API stands for application programming interface and is offered to access data banks and to extract and insert information. API-Banking consequently means the access to data banks of banks to offer new and innovative banking applications.

Through these services FinTechs offer services with new functions, e.g. enabling customers to manage their accounts online and in real time.

BaaS – Bank as a Service/BaaP – Bank as a Platform:
The API-based Bank as a Service platform has a full banking licence, but merely serves as the back end for standalone independent FinTechs, which “use” the licence and the back end of the bank to offer new financial services, launch additional financial products or expand into additional markets.


Attitude of the country towards online-banking services

Open banking and the use of FinTech’s is encouraged in Australia. In 2019, the Consumer Data Right was passed to allow open banking in Australia. Open banking allows for greater visibility and control over customers’ data. 

API banking has led to increased efficiency within the open banking sector. Frollo published its 2021 results and found that based on over 15 million API calls in Australia, the response time was on average 0.86 seconds and reliability of 98.8%.

Banking-as-a-service models are also starting to be more greatly utilised with the option of enabling businesses to offer banking services without a banking license.

Legal affairs

Obligations and requirements to provide online-banking services described above

Online banking services are required to be accredited by the Australian Competition and Consumer Commission (ACCC) and receive Consumer Data Right (CDR) Accreditation. Once an entity has received its CDR accreditation, they can receive consumer data to provide an online banking service or product.

The CDR framework is formed by the Competition and Consumer Act 2010, Competition and Consumer (Consumer Data Right) Rules 2020, and Consumer Data Standards.

The process of applying for the accreditation includes providing evidence of the company's CDR policy, services that they will be provided, and any outsourcing arrangements. The company must demonstrate that:

  • they are a fit and proper person or organisation to manage CDR data;
  • have taken steps to adequately protect data;
  • possess internal despite resolution processes that meet the CDR rules;
  • belong to a relevant external dispute resolution scheme;
  • have adequate insurance; and
  • have an Australian address for service.

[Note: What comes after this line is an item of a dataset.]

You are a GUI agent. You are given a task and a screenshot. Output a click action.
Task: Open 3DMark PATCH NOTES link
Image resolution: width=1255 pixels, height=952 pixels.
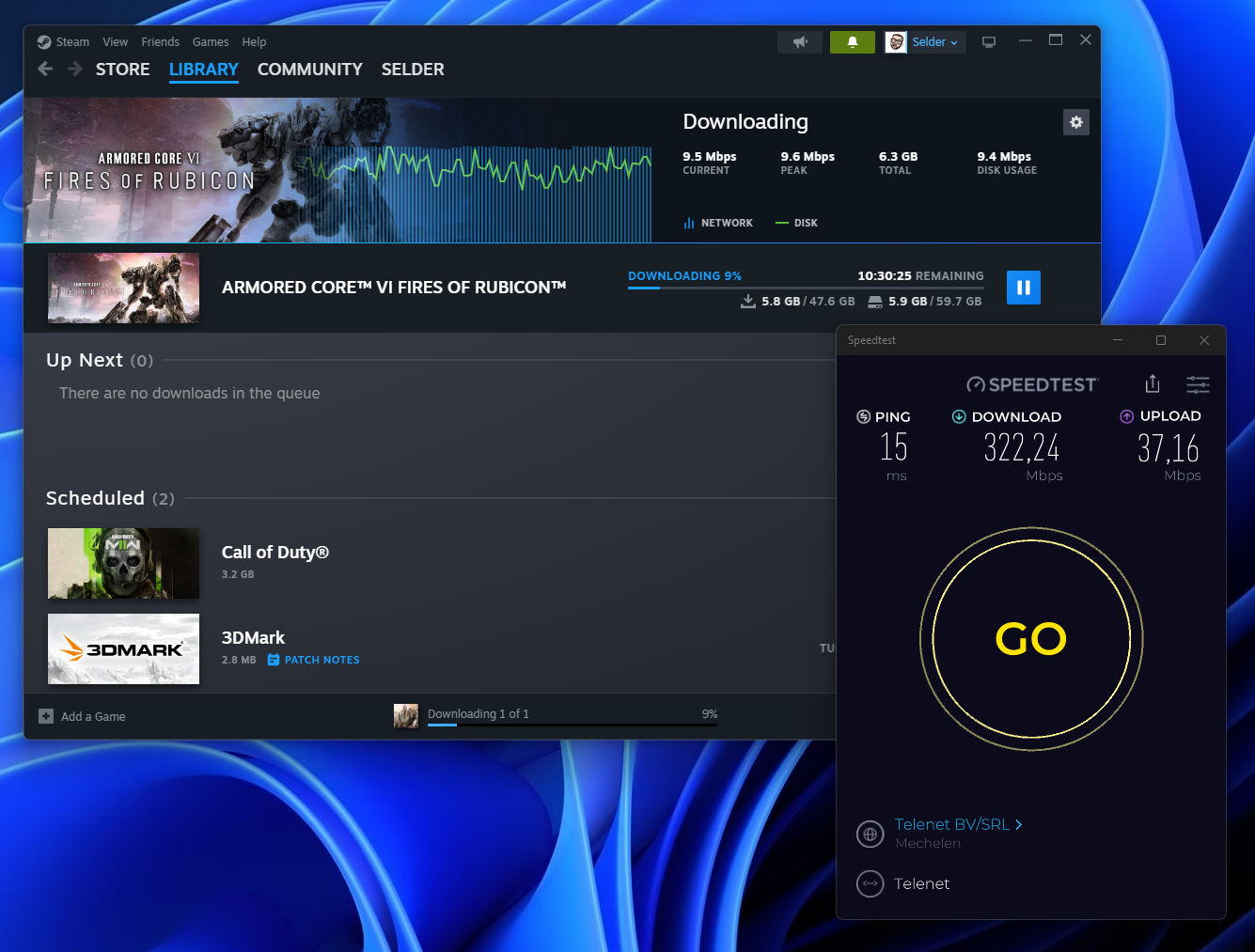click(x=322, y=660)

Additional comments regarding the legal situation for online-banking services or what FinTech’s must be aware of in this business area

Online banking regulation will likely receive further reform with the government already working to expand existing CDR rules. The expanded regulation aims to give consumers greater payment options, and control over their data.

Economic conditions

Market size for online-banking services and biggest companies in this business area

The increase in people using digital wallets and banks being closed during the nume
rous Australian lockdowns has led to online banking as a major market in Australia, with more than 80% of Australians preferring to bank online rather than in a banking branch. 

Additional comments regarding the economic situation for online-banking services or what FinTech’s must be aware of in this business area

Open banking, since its launch in 2020, has 16 banks, who represent 85% of household deposits as date holders. More and more banks and services will revert to open banking as the system continues to improve.